The current account—which is the broadest measure of India’s goods and services transactions—slipped into a deficit of $9.6 billion during July-September, after registering a surplus of $6.6 billion during April-June in FY 22. This reflected a sharp pick-up in imports on account of economic recovery after the partial lockdowns earlier this fiscal. There was a ballooning of the merchandise trade deficit to $44.4 billion during July-September, which widened further to $64.3 billion during October-December FY22. This was largely because of a higher oil import bill of $26.3 billion at $72 per barrel during July-September and $30.9 billion at $78.7 a barrel in October-December, according to the Petroleum Planning & Analysis Cell. India also imports a lot of gold. In Q2 FY22, for instance, gold imports were 3X higher than the levels in Q2 FY21. If oil and gold are taken out, higher imports definitely signify a revival of growth. The non-oil, non-gold merchandise goods deficit burgeoned to $12.9 billion in Q2 and $24 billion in Q3 FY22, definitely presaging current account deficits in the remaining quarters and a sizeable current account imbalance in the fiscal. India’s current account deficit could be as much as $25 billion in Q3 FY22—rivaling the full year deficit in FY 2020—and $40-45 billion or 1.4% of GDP for FY22, according to ratings agency ICRA.

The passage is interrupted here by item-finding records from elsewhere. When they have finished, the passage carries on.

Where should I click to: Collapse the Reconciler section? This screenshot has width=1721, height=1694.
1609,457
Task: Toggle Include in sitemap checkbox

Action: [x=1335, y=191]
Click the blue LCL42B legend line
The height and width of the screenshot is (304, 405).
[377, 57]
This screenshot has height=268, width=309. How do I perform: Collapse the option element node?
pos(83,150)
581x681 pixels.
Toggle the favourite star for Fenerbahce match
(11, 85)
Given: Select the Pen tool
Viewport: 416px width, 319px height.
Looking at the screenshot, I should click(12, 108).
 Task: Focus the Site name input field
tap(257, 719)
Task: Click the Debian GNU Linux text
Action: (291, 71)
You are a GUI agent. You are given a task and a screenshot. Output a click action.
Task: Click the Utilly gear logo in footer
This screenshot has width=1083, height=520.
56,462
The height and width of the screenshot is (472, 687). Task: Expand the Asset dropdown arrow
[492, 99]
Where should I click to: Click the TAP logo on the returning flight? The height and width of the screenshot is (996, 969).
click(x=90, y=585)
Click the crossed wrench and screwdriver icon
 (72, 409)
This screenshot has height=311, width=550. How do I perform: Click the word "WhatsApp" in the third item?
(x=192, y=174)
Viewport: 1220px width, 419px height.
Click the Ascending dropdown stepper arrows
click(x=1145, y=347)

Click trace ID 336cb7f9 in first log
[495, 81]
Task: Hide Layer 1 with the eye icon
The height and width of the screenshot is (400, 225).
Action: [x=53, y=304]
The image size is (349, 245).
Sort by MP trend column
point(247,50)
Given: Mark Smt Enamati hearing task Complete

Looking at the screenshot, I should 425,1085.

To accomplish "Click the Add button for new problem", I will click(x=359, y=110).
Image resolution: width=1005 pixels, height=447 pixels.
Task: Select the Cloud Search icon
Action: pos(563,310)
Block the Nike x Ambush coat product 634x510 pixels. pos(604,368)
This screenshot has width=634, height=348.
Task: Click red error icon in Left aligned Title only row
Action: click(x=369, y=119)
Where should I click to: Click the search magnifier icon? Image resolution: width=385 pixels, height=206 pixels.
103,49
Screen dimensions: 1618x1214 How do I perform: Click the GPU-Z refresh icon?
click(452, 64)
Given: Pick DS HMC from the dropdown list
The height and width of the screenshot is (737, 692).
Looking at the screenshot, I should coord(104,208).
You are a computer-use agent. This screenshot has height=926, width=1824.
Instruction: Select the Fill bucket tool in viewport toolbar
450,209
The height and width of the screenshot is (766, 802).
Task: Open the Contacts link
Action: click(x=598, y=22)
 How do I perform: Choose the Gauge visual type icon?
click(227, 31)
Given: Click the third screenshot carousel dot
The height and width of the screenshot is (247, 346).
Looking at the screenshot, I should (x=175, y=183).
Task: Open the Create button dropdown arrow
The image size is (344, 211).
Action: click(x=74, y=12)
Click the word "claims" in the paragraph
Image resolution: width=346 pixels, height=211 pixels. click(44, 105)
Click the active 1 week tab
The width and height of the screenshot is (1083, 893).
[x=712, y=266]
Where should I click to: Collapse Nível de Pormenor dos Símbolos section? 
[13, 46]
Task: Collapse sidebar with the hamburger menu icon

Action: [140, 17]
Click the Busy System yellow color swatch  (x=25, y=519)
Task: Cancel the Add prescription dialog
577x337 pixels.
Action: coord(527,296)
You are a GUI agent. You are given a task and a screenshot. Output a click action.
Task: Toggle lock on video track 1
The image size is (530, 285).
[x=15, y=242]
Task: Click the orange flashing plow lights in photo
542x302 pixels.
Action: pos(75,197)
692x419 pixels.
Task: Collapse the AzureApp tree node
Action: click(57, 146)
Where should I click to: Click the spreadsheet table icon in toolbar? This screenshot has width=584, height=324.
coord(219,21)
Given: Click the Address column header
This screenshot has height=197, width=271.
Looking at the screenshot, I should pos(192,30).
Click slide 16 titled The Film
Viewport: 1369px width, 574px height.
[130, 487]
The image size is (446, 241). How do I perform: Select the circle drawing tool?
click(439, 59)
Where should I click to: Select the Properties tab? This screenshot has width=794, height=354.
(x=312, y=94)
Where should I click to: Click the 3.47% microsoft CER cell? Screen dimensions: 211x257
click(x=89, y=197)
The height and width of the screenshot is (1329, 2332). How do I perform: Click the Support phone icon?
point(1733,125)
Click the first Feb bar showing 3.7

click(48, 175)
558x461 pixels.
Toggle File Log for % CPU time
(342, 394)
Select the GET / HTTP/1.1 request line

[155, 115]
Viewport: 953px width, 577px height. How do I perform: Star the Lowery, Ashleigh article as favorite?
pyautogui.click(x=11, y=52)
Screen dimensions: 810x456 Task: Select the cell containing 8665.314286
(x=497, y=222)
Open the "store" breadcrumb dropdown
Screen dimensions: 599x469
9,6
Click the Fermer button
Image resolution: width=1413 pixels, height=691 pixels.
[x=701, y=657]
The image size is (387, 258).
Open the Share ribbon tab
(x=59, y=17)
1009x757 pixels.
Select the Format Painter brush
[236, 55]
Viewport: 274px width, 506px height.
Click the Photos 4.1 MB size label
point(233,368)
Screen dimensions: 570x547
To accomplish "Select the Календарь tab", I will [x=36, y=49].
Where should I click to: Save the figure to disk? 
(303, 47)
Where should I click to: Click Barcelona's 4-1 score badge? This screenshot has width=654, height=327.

The likely current account deficit this fiscal per se should not be worrisome if it can be financed by inflows in the capital account of the balance of payments like FDI and portfolio investments. Although there was an overall surplus in the capital account—that resulted in a handsome accretion of foreign exchange reserves—net FDI recorded a sharply lower inflow of $9.5 billion in Q2 FY22 compared to $24.4 billion a year ago. More bad news in this regard is that UNCTAD’s latest investment trends monitor shows FDI inflows into India to be lower by 26%, at $47.4 billion in 2021. Net portfolio investments, too, were lower on a year-on-year basis. Portfolio outflows might in fact gather momentum with the prospect of higher interest rates in the US as the Federal Reserve shrinks its balance sheet to meet the threat of inflation. The downtrend of net foreign investments, if it gathers momentum, could cast a shadow over the funding of a wider current account deficit this financial year. The vulnerability of India’s external accounts to a difficult international situation—including sharply rising global oil prices—will definitely be factored into the forthcoming Union budget.